## [SOURCE EXCERPT]
★ ★ ★ ★ ★

Thanks for your post Kenneth, it's great to see such enthusiasm!

I have worked with commercial BPM engines (.NET), and no matter what
they say ("drag and drop to work", "no programming needed", "intuitive
interface", etc.), there is always a lot of work involved getting
anything to work. Even with paid maintenance and support, you still
need to do all the work and then chase help desk tickets for days or
weeks. And... you rarely see the enthusiasm seen in the Ruote
community.

Having said that, I will have to convince my stakeholders that this is
the way to go. With the examples you gave me, plus the six-months-ago
census, I think I have a good chance of getting through.

I will be putting more time into playing with Ruote next few weeks
(now looking into Ruote-rest).

I hope more community members outside the core team will share their
stories, the more the merrier!

Kind regards,

Peter

On Jun 24, 1:08 pm, Kenneth Kalmer <[email protected]> wrote:
> On Tue, Jun 23, 2009 at 8:43 PM, Peter Dalmaris 
> <[email protected]>wrote:
>
>
>
> > Hello,
>
> Hi Peter
>
> > we are preparing to start work on an application that will heavily
> > depend on a workflow engine. This engine will need to handle a dozen
> > workflows, around 50 users, route workitems through email and web.
>
> Congrats on choosing a WFE and not a state machine.
>
> > I have been looking into Ruote for a while now, but finally got
> > serious a couple of days ago. Since then, I have installed ruote-web2,
> > created a simple workflow definition and installed it, added users and
> > groups, ran the workflow; it all seems to work fine.
>
> > However, I am not convinced yet that Ruote is the way to go. I would
> > be very interested to hear relevant stories from the members of this
> > group. Descriptions of production applications build with Ruote,
> > successes and failures, arguments for or against this solution, words
> > of wisdom etc.
>
> Be prepared to work. This is my only advice. John Mettraux is an awesome
> lead dev, very willing to help, but expects you to be helpful too, which I
> totally respect and has made me earn his respect in a big way... There is no
> spoon feeding in these parts.
>
> Now, here is the long and the short of it from my side, take John's reply
> into perspective as well.
>
> * It took me several months to understand how ruote works, purely because I
> was inexperienced in BPM/WFE.

★ ★ ★ ★ ★

## [TASK DATA]

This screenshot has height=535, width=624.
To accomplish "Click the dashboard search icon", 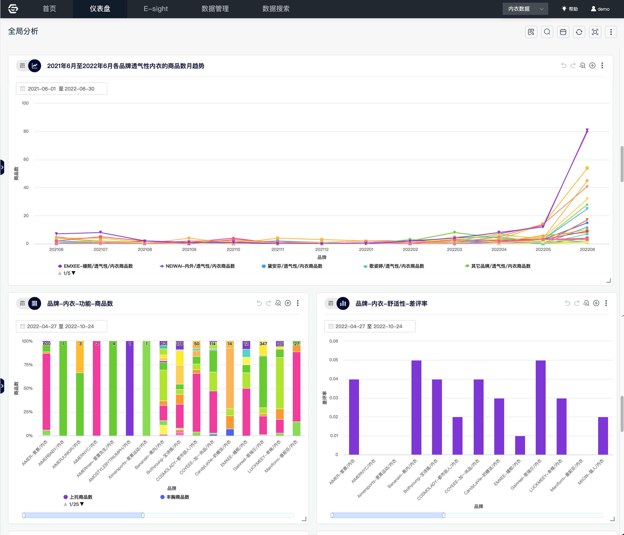I will (x=547, y=32).
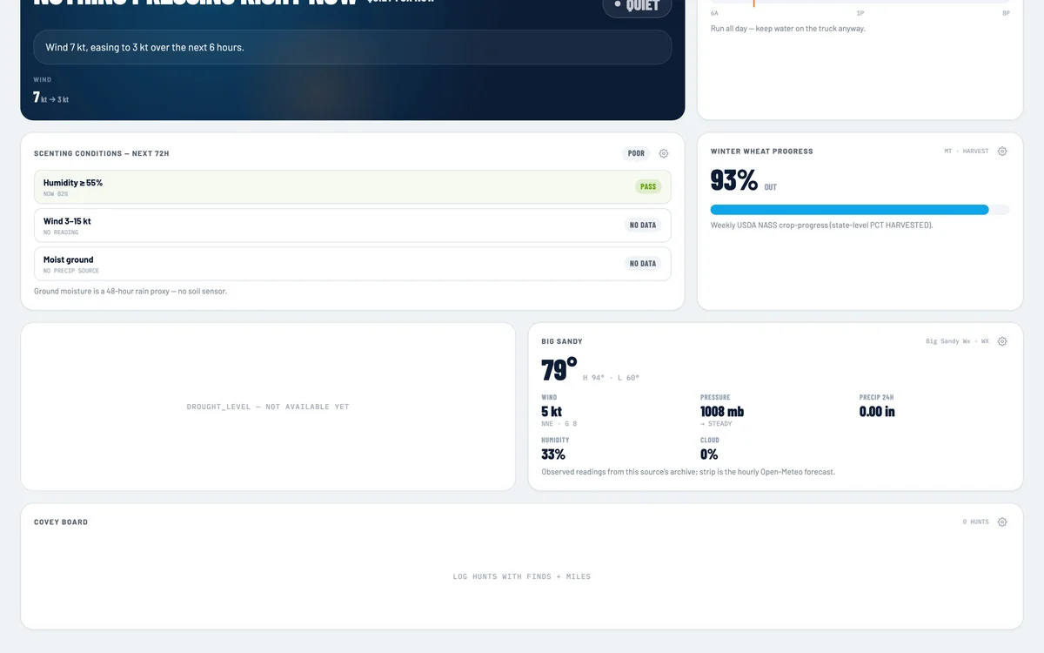Open Big Sandy weather card settings gear

coord(1002,341)
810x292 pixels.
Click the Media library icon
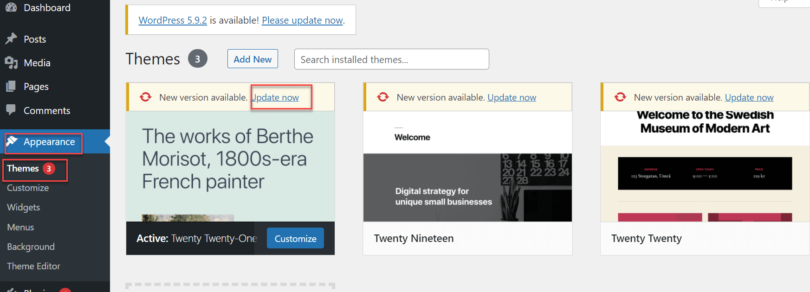pos(11,63)
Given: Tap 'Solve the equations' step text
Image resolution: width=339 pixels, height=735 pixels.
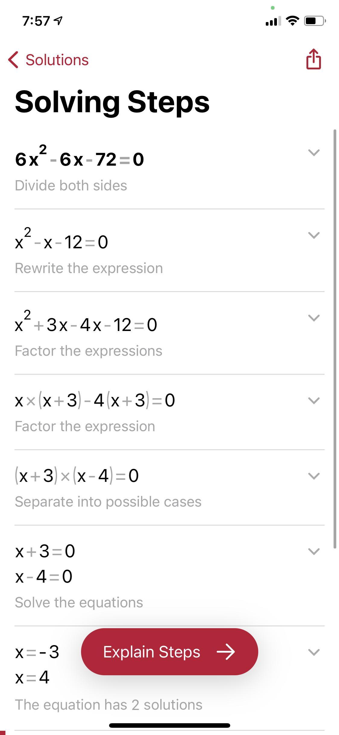Looking at the screenshot, I should [x=79, y=603].
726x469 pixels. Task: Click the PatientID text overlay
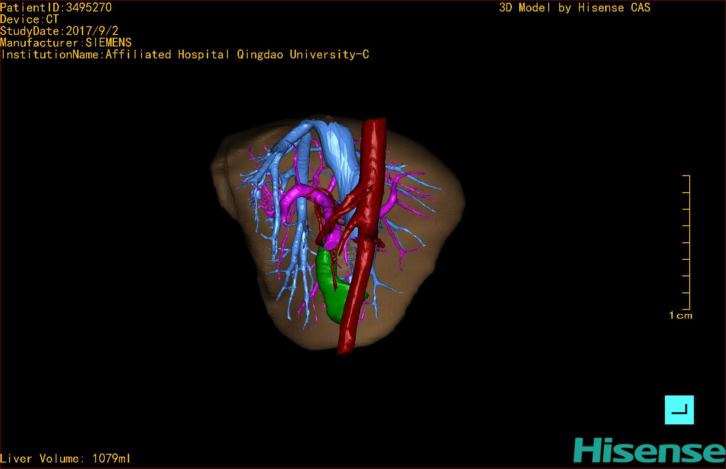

★ ★ ★ ★ ★

## [EXERCISE REQUIREMENTS]
(a) Edit the records from the line containing "810x292 pixels." through the end of the records so that every "Click" becomes "Select", with nothing else changed. Return only those lines, and leave the pictures out.
(b) Carry on the Ruote workflow-engine thread from where it stops.

## [RESULTS FOR EACH TASK]
(a)
810x292 pixels.
Select the Media library icon
pos(11,63)
Given: Tap 'Solve the equations' step text
Image resolution: width=339 pixels, height=735 pixels.
Looking at the screenshot, I should [x=79, y=603].
726x469 pixels. Task: Select the PatientID text overlay

(b)
> * I couldn't care less about BPEL, BP.., Visio or any other 'standards for
> business'...
> * IT IS NOT A STATE MACHINE (but can be _reduced_ to act like one)
> * Write your own participant/listener, using others as a reference, it is a
> great learning curve.
> * Use ruote-rest, or upcoming ruote-kit, if you're ever planning on running
> more than one Rails instance
> * Be prepared for a lot of manual testing
> * Live in #ruote, it's a cozy little channel
> * Use sunscreen
>
> As for production use, we went live last week on a Rails + ruote-rest
> system. We have well over 200 human participants and about 30 autonomous
> participants (running on 9 different servers). The engine is running of a
> YAML filestore, and is holding up brilliantly. It has not been without
> issues, but 99% of the issues is a result of our own code and
> implementation, not the engine's.
>
> John noted that ruote 2.0 will "scale" better, and ruote-kit will be built
> to leverage these improvements.
>
> > I suppose any responses could be compiled into a Ruote "showcase".
>
> It is extremely difficult to compile a "showcase" without users giving away
> their business models. John and myself have been chatting on building some
> interesting workflows as samples, allowing us to show off various parts of
> the engine. As for a showcase, you can examine our company websites 
> (http://www.inx.co.za&http://www.ispinabox.co.za) to get an idea of our
> wholesale ISP business, and everything we do is now powered by ruote...
>
> My best advice is to do your homework, I don't wanna scare you off the
> project. I love it, it is an amazing piece of work. 1 year on I'm still
> learning new things about it every single day. My processes are getting
> leaner and faster, my participants are improving constantly and I bask in
> the rays of greatness. If ruote fits, wear it, you'll regret it at first and
> love it a few weeks later!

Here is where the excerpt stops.